11月4週(20ー24日)の日本株相場は小幅な上昇が見込まれる。堅調な世界経済と企業業績の上振れ期待から海外投資家を中心とした買いが続く。一方、為替市場ではドル高・円安が進んでおらず、システムトレードの売りで不安定な値動きとなりそうだ。

  米国では、21日に10月の中古住宅販売とシカゴ連銀全米活動指数、22日に10月の耐久財受注、11月のミシガン大学消費者マインド指数(確報)、24日に11月のマークイット製造業PMIが公表される予定。市場予想は、中古住宅販売が前月比0.2%増(前回0.7%増)、耐久財受注は0.3%増(同2.0%増)と弱含み。急激に悪化しなければ世界経済をけん引する米国の堅調な景況は続くと受け止められ、相場を支える要因になりそうだ。23日は感謝祭で祝日となり金融市場は休場。

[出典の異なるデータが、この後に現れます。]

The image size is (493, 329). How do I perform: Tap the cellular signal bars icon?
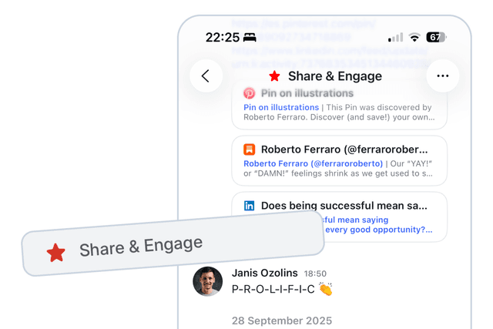point(395,38)
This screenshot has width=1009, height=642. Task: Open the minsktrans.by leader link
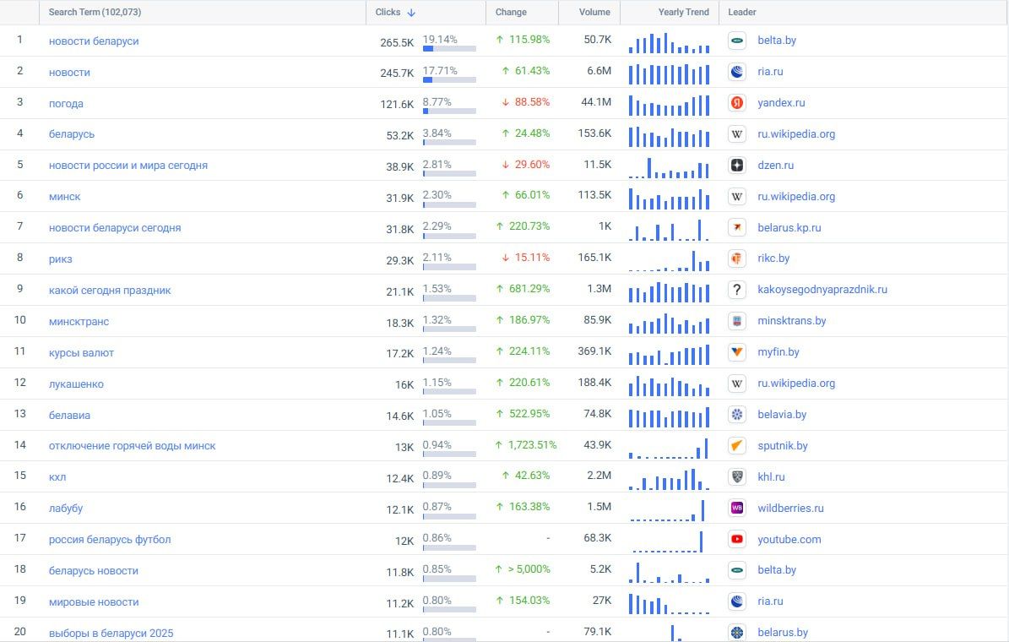791,321
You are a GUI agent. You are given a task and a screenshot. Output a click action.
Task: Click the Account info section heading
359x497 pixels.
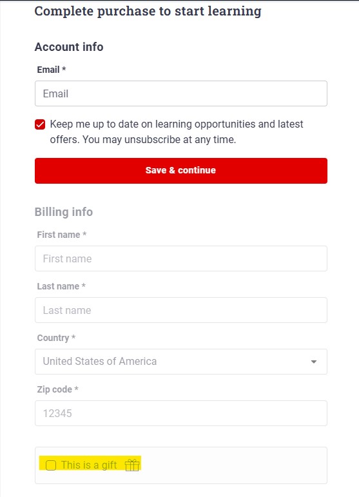pyautogui.click(x=69, y=47)
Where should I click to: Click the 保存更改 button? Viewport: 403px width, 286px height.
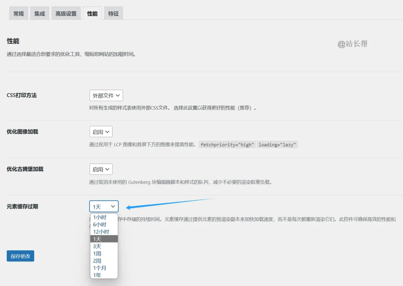20,256
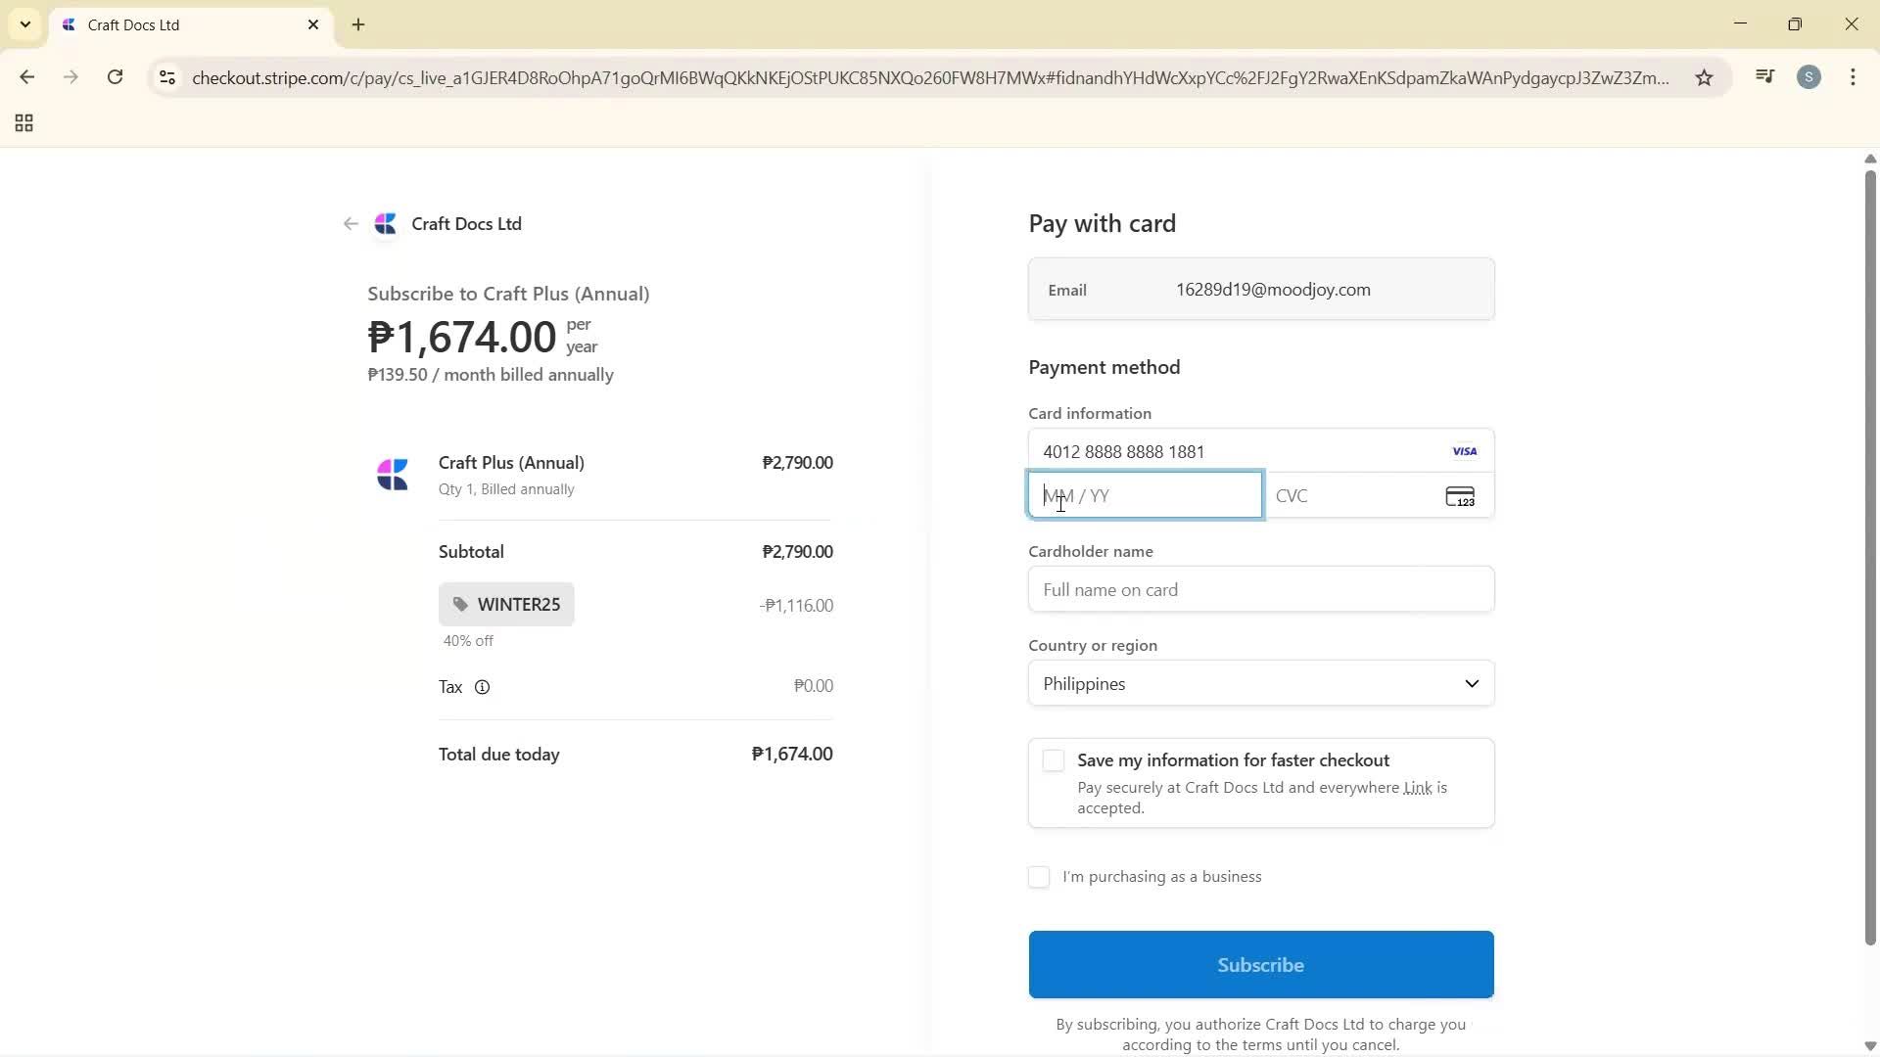
Task: Click the info icon next to Tax
Action: [x=482, y=686]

  国内では20日に10月の貿易収支が発表される。市場予想は3300億円の黒字(前回6702億円の黒字)で、5カ月連続の黒字が見込まれている。野村証券は供給が需要に追い付いていない新型スマートフォン用の部品が輸出を支えていると指摘。長いテーマとしては先進国の設備投資需要が旺盛になっており、これまで抑制されてきた更新需要が顕在化し、グローバル景気や日本の輸出の伸びを支えるとみる。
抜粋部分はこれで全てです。